It turns out that graph of revisions has size (number of nodes) that for
large repositories number of commits/nodes (50k for git.git, 750k for
Linux kernel, 1.7M for MS Windows) falls somewhere in the middle between
size of small graphs with 6k to 40k nodes and size of large graphs, most
of which has number of nodes staring from 1.5M and bigger.

Many of those example graphs (that are used for evaluation of
reachability algorithms) are approximately scale-free, with relative
commonness of vertices with a degree that greatly exceeds the average --
which is not the case for graph of revisions.  Some approaches include
special handling for those vertices to speed up queries; this probably
is not needed for DAG of commits, and I will skip these parts for now.

Commit graphs are sparse graphs, with average number of parents (the
ratio of edges to nodes in graph) below 2.0; even closer to 1.

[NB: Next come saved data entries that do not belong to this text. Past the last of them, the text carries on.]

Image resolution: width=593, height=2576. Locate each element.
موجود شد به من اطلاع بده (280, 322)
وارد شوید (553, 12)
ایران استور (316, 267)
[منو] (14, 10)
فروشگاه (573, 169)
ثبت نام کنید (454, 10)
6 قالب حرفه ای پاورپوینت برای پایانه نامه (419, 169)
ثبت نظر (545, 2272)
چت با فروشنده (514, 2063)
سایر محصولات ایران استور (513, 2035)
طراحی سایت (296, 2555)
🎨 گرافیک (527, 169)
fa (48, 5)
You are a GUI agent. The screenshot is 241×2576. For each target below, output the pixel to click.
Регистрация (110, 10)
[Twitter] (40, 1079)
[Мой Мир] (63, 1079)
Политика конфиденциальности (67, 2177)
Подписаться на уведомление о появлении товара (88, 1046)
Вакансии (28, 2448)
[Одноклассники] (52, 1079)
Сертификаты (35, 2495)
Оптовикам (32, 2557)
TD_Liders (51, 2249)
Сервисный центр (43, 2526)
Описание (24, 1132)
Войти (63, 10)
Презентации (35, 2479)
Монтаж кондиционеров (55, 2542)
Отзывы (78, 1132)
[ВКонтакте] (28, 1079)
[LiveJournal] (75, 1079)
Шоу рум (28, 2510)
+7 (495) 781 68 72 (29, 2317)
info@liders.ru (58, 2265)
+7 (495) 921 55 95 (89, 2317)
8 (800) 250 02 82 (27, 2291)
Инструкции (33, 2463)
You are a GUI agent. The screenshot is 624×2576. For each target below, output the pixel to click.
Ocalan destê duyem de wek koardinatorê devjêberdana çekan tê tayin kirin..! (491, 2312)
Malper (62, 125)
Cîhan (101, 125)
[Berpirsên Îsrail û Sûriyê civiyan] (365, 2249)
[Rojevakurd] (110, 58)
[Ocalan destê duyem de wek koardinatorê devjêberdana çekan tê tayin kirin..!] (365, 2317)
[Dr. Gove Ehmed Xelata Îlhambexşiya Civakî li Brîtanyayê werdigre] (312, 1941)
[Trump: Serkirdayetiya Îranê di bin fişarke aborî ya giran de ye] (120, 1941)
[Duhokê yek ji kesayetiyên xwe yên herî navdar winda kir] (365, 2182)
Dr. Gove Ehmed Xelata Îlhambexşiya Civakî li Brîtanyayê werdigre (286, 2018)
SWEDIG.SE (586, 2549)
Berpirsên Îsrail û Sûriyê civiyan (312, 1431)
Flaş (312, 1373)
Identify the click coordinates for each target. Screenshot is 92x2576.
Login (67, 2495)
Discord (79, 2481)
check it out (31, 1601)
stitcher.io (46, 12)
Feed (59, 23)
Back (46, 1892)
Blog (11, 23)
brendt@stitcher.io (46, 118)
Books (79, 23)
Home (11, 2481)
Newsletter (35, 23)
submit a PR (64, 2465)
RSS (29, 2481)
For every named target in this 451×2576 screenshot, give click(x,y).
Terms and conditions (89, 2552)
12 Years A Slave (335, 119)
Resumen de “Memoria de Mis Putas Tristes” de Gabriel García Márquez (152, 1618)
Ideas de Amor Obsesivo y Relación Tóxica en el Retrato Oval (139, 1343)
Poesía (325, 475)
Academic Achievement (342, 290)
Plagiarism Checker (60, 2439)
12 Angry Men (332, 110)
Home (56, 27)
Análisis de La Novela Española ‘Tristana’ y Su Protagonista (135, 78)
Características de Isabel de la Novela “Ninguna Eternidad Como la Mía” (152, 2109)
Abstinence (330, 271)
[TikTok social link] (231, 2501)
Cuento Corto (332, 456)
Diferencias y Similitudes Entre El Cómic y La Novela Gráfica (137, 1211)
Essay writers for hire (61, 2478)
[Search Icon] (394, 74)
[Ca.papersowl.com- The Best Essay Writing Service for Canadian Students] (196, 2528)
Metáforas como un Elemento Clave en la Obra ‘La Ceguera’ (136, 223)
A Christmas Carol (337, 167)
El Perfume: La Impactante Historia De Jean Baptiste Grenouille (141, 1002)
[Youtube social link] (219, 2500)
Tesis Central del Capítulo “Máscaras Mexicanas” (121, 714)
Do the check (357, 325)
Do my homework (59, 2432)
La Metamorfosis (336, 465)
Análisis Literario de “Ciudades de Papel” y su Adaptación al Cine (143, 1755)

One major difference is that in those graphs the percentage of
reachability queries that are answered negatively over all possible
reachability queries is over 90%.  On the other hand, the ratio of
reachability queries that are answered positively over all possible
reachability queries is very small; this ratio is called
reachability-ratio (or simply R-ratio), usually denoted as 'r'.  For
those real graph datasets, the R-ratio is between 2.1e-1 to 1.3e-7.  But
for graph of revision (based on sample of one) it looks like this
R-ratio is around 4.5e-1 (with, if I am not mistaken, maximum R-ratio
possible in DAGs being 0.5 or 5.0e-1, that is 50%).  This may affect the
evaluation of method for commit graphs; on the other hand as positive
queries are more interesting, some works do evaluations separately in
positive and negative queries, or on equal mixure of positive and
negative queries.

Another issue is that many of those "evaluation" graphs usually have the
large number of sources (nodes with only outgoing edges, "roots" in
graph terminology, "tips" or "heads" in Git terminology -- childless
nodes) or/and the large number of sinks (nodes with no outgoing edges,
"leafs" in graph terminology, "roots" in Git terminology -- parentless
nodes).  This seems to matter for FELINE index, which as my experiments
in mentioned Jupyter notebook shows is much less efective on commit
graphs than indicated in original work.  Note that while live
repositories would have much larger amount of branches than public
repositories (that I have used for tests) where there are only a few
long-lived public branches, even for Windows repo it is small percentage
of total number of nodes / commits (the Windows repo according to the
Git Merge 2018 presentation by Derrick has 90k branches and 1700k
commits; it is not as where 1/4 of nodes were source nodes).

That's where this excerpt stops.